# [Action item]
Leave out all pictures while you copy the lines exactly from the one with "This screenshot has height=501, width=1568." through the last line of the listing.

%%

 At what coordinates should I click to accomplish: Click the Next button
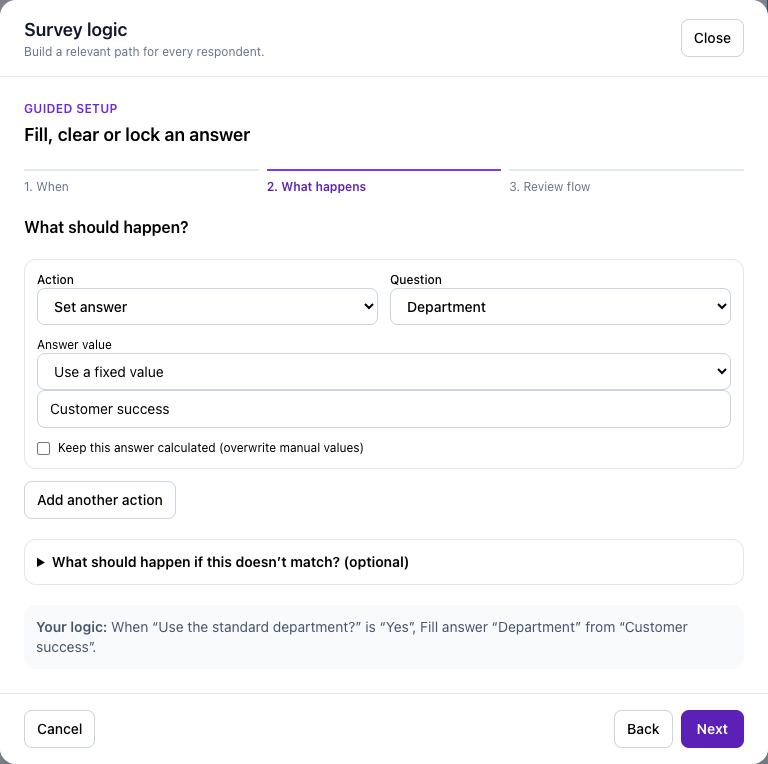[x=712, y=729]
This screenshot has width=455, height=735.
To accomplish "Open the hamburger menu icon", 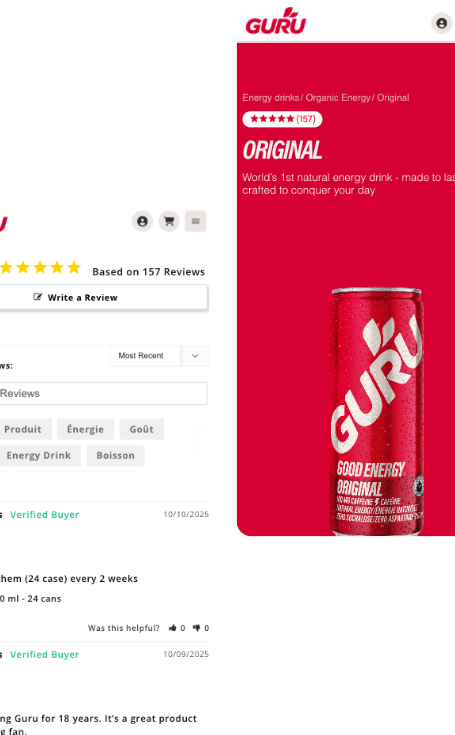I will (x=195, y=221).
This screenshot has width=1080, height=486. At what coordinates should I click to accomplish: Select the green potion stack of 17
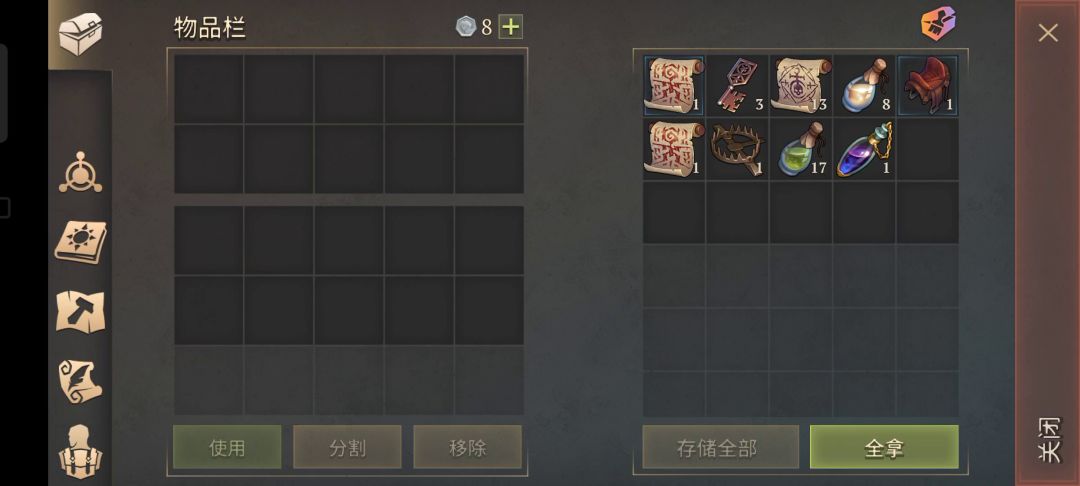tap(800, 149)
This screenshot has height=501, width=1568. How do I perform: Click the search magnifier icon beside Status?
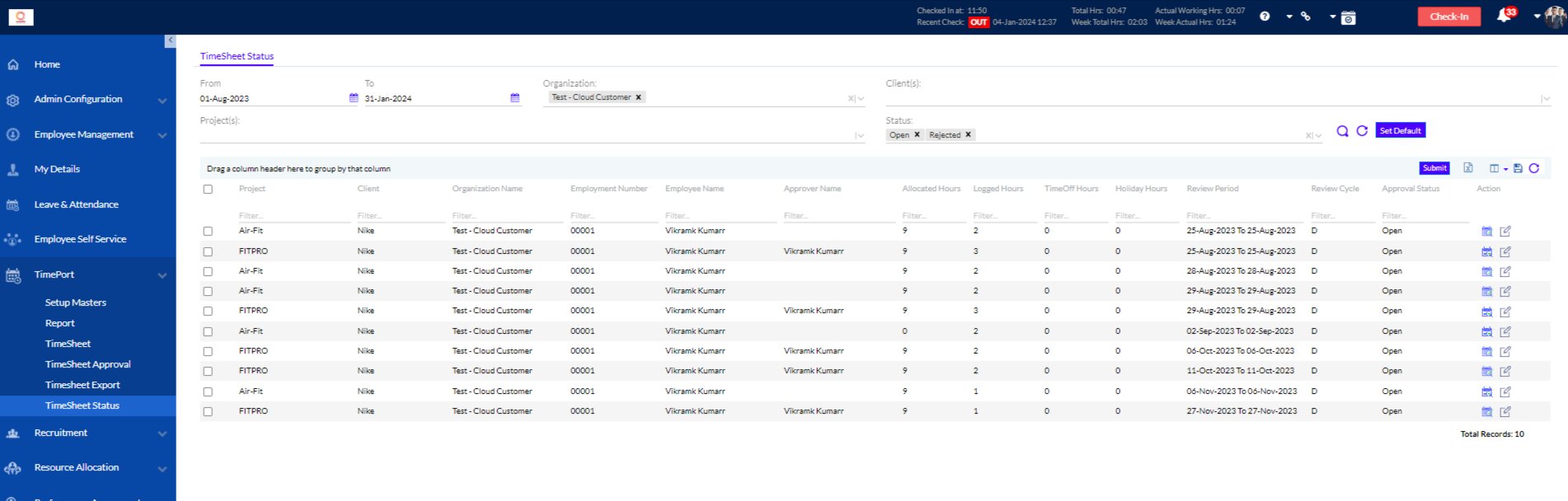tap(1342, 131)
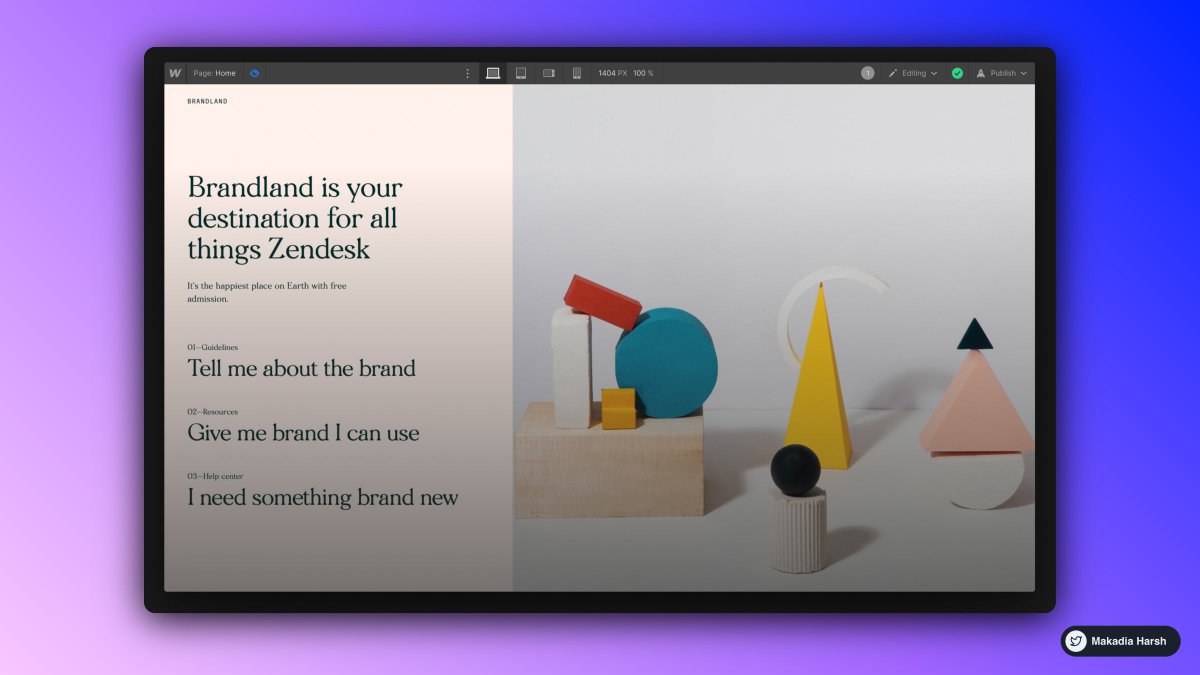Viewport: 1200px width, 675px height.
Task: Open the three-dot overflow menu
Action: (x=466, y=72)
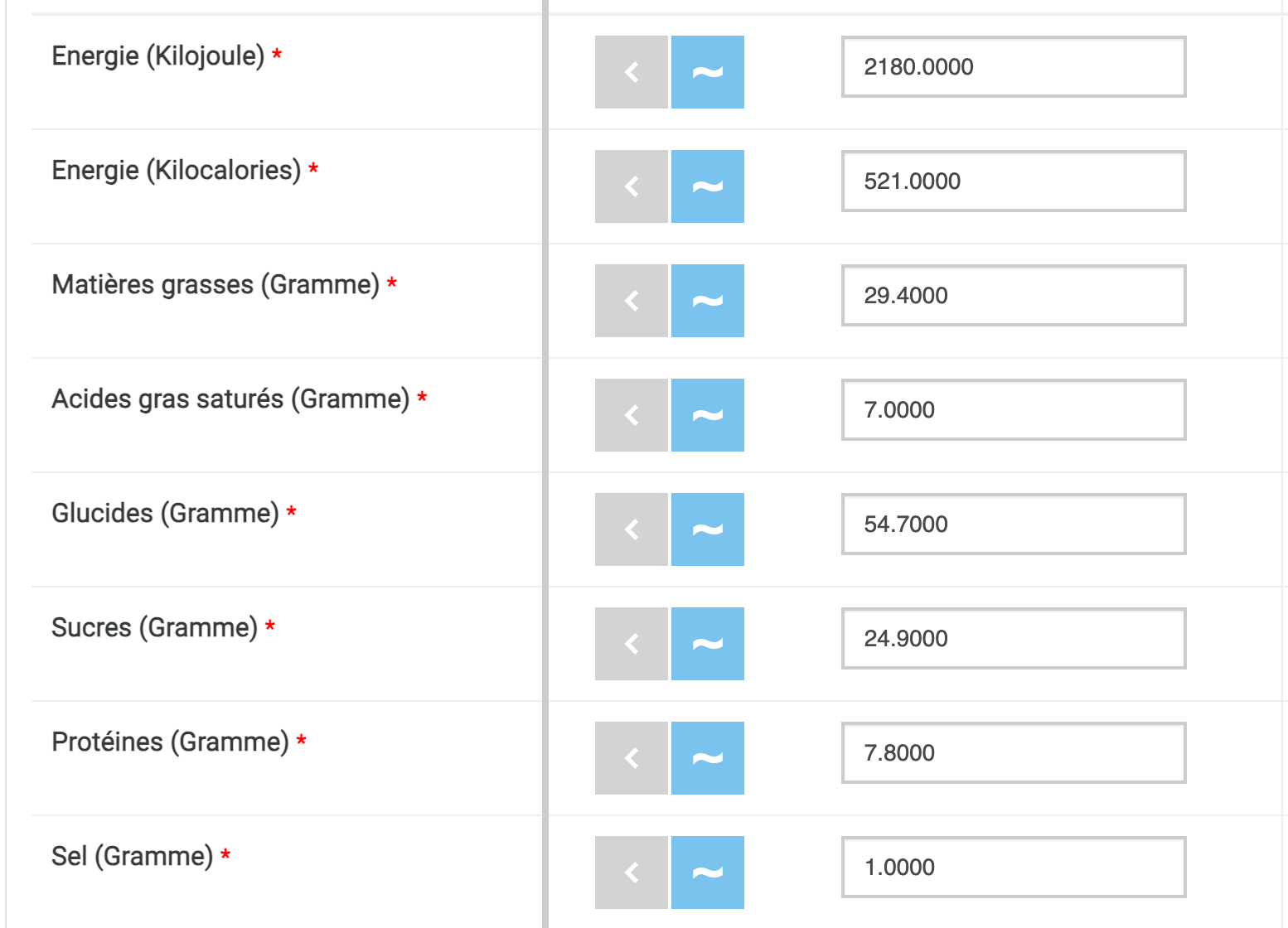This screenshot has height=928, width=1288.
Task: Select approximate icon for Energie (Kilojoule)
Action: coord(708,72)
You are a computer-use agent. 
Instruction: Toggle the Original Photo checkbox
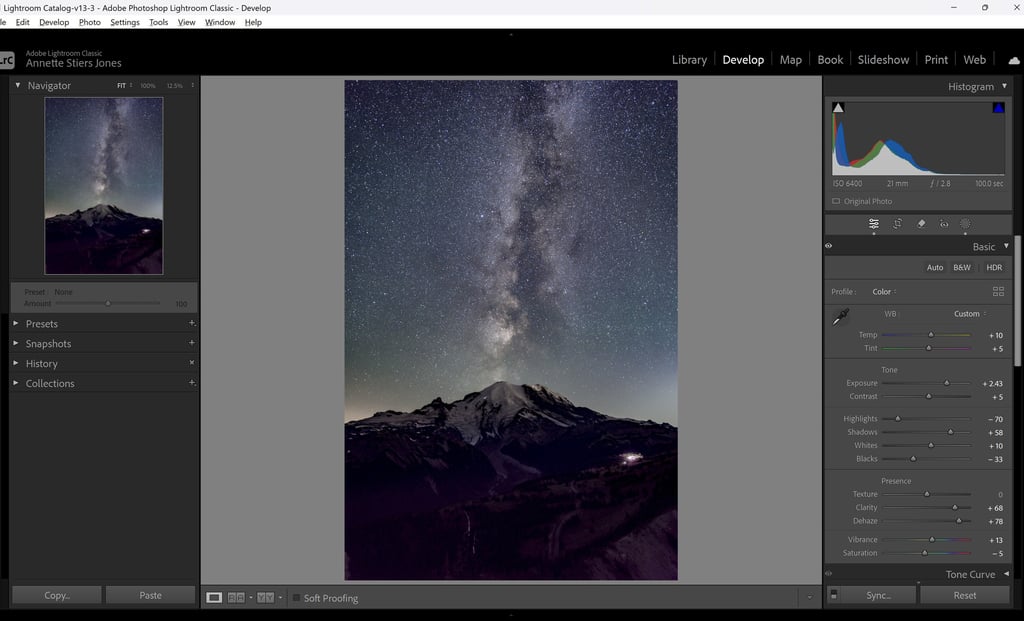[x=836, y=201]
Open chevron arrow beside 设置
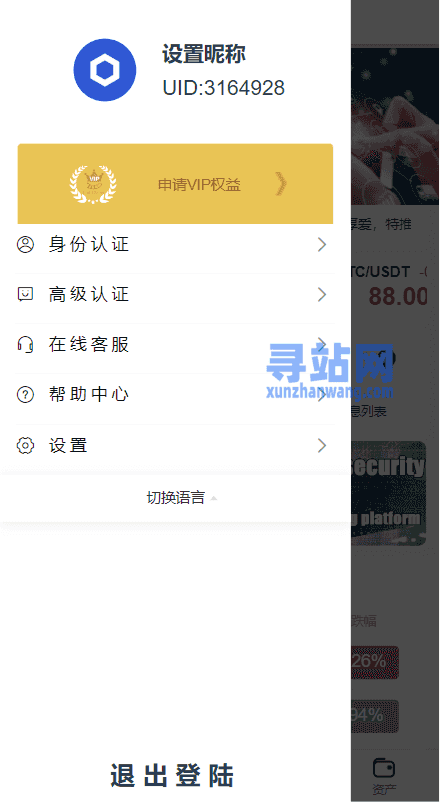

%%

# [Response to this task]
This screenshot has height=501, width=1568. How do I perform: Click the search magnifier icon beside Status?
tap(1342, 131)
Viewport: 1200px width, 675px height.
Task: Open the three-dot overflow menu
Action: (x=466, y=72)
This screenshot has height=928, width=1288.
Task: Select approximate icon for Energie (Kilojoule)
Action: coord(708,72)
You are a computer-use agent. 
Instruction: Toggle the Original Photo checkbox
[x=836, y=201]
Open chevron arrow beside 设置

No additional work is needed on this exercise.